Excerpted passage:

==============================

It may help to view the set of solutions geometrically. If N > 0, then, as an equation in real numbers, $x^{2} - Dy^{2} = N$ is a hyperbola with the x-axis as its axis, and the y-axis as an axis of symmetry. The asymptotes are the lines $x \pm y\sqrt{D} = 0$. Let (t, u) be the minimal positive solution to $x^{2} - Dy^{2} = 1$. Draw the graph of $x^{2} - Dy^{2} = N$ over the reals. Mark the point $(\sqrt{N},0)$, which is on this graph. Now mark the point $(t\sqrt{N},u\sqrt{N})$, which is also on the graph. Continue marking points so that if (x, y) is the most recent point marked, then the next point marked is $(xt + Dyu,xu + yt)$. All of the points marked so far, apart from the first, have x > 0 and y > 0. Now, for each point (x, y) that has been marked, mark all of the points (±x, ±y) not yet marked.

The marked points divide the graph into intervals. Make the interval $((\sqrt{N},0),(t\sqrt{N},u\sqrt{N})]$ a half-open interval, and then make the other intervals on this branch half-open by assigning endpoints to one interval. Make the intervals on the other half-open by mapping (x, y) in the right branch to $(-x,-y)$ on the left branch. If there are integer solutions to $x^{2} - Dy^{2} = N$, then

1)
No two solutions within the same (half-open) interval are equivalent,
2)
Every interval has exactly one solution in each class, and
3)
The order of solutions by class is the same in every interval.

Instead of starting with the point $(\sqrt{N},0)$, we could have started with any point (r, s) on the graph, and marked off the points corresponding to $\pm (r + s\sqrt{D})(t + u\sqrt{D})^{n}$. The above three comments still apply.

The situation is similar in the case N < 0, except that the graph has the y-axis as its axis, and the x-axis is an axis of symmetry. If the negative Pell’s equation $x^{2} - Dy^{2} = -1$ is solvable, then any of its solutions can be used to generate a correspondence between solutions to $x^{2} - Dy^{2} = N$ and $x^{2} - Dy^{2} = -N$.

Within a class there is a unique solution with x and y nonnegative, but smaller than any nonnegative solution. This is the minimal nonnegative solution for the class. There is also either one or two solutions so that y is nonnegative, and is less than or equal to any other nonnegative y in any solution (x, y) within the class. If there is one such solution, it is called the fundamental solution. If there are two such solutions, then they will be equivalent and their x-values will be negatives of each other. In this case, the solution with the positive x-value is called the fundamental solution for the class.

When tabulating solutions, it is usually convenient to make a list consisting of one solution from each class. Often, this list will consist of the minimal nonnegative solutions, or the fundamental solutions. Given any solution in a class, it is easy to find the fundamental solution or the minimal nonnegative solution for that class.

==============================

Data section:
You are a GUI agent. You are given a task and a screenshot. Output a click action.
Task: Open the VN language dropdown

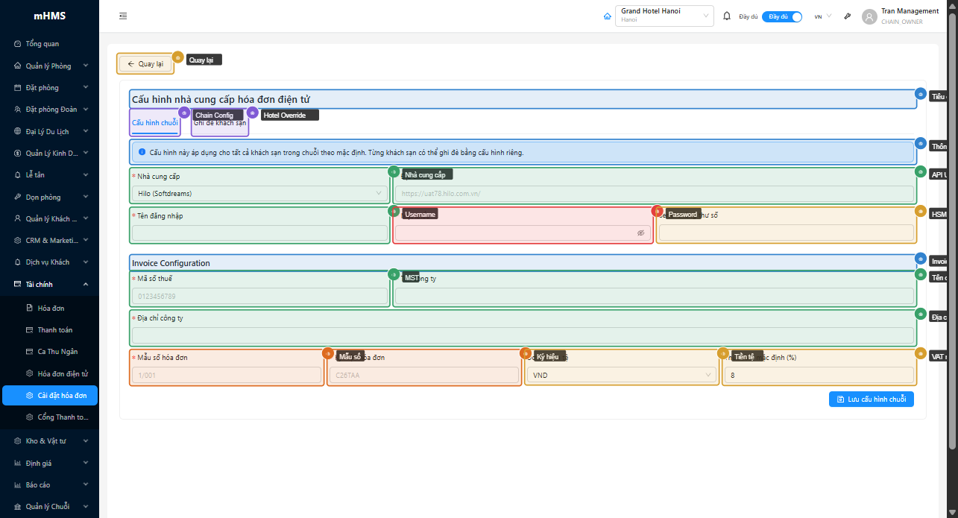tap(823, 16)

==============================

Given instruction A:
Condense the paragraph of the Pell equation excerpt that begins "Within a class there is a unique solution" into a shorter version that keeps its main facts.
Given instruction B:
Write the next part of the Pell equation excerpt, beginning after its last sentence.
This material has no connection to the Pell equation excerpt.

Exercise output A:
Each class has one minimal nonnegative solution, with x and y nonnegative and smaller than any nonnegative solution. A class also has one or two solutions whose y is nonnegative and no greater than any other nonnegative y in the class. If there is only one, it is the fundamental solution. If there are two, they are equivalent, their x-values are negatives of each other, and the one with the positive x-value is the fundamental solution.

Exercise output B:
The results are summarized in the following

Theorem 4.4.2.

Given any solution in a class, all solutions in that class are derived from solutions to the equation $x^{2} - Dy^{2} = 1$ . If (r,s) is any particular solution to $x^{2} - Dy^{2} = N$ , (x,y) is any other solution to the same equation in the same class as (r,s) and if (t ₁ ,u ₁ ) is the fundamental solution to the Pell’s resolvent, then for some choice of signs + and −, and for some integer n

$$\displaystyle{ x + y\sqrt{D} = \pm (r + s\sqrt{D})(t_{1} + u_{1}\sqrt{D})^{n}. }$$

(4.4.8)

We can write formulas similar to those presented for cases N = ±1 and N = ±4 in Section 4.4.2.

4.4.4 Solving the Equation x ² − Dy ² = N for $N < \sqrt{D}$

When 1 < N ² < D, apply the PQa algorithm with P ₀ = 0, Q ₀ = 1. Continue the computations until you reach the first i > 0 with $G_{i}^{2} - DB_{i}^{2} = 1$ (i.e., $Q_{i+1} = 1$ and i + 1 is even). For 1 ≤ j ≤ i, if $G_{j}^{2} - DB_{j}^{2} = N/f^{2}$ for some f > 0, add fG _j, fB _j to the list of solutions. When done, the list of solutions will have the minimal positive member of each class.

The list of all solutions can be generated using the methods of the previous section. Alternatively, all positive solutions can be generated by extending the PQa algorithm indefinitely.

4.4.5 Solving the Equation x ² − Dy ² = N by Brute-Force Search

Let (t, u) be the minimal positive solution to $x^{2} - Dy^{2} = N$. If N > 0, set y ₁ = 0, and $y_{2} = \sqrt{\frac{(t - 1)N} {2D}}$. If N < 0, set $y_{1} = \sqrt{\frac{\vert N\vert } {2}}$, and $y_{2} = \sqrt{\frac{(t + 1)\vert N\vert } {2D}}$. For y ₁ ≤ y ≤ y ₂, if N + Dy ² is a square, set $x = \sqrt{N + Dy^{2}}$. If (x, y) is not equivalent to (−x, y), add both to the list of solutions, otherwise just add (x, y) to the list. When finished, this list gives the fundamental solutions.

This method works well if y ₂ is not too large, which means that $\sqrt{\frac{(t \pm 1)\vert N\vert } {2D}}$ is not too large. Hence it suffices to search between the bounds y ₁ and y ₂.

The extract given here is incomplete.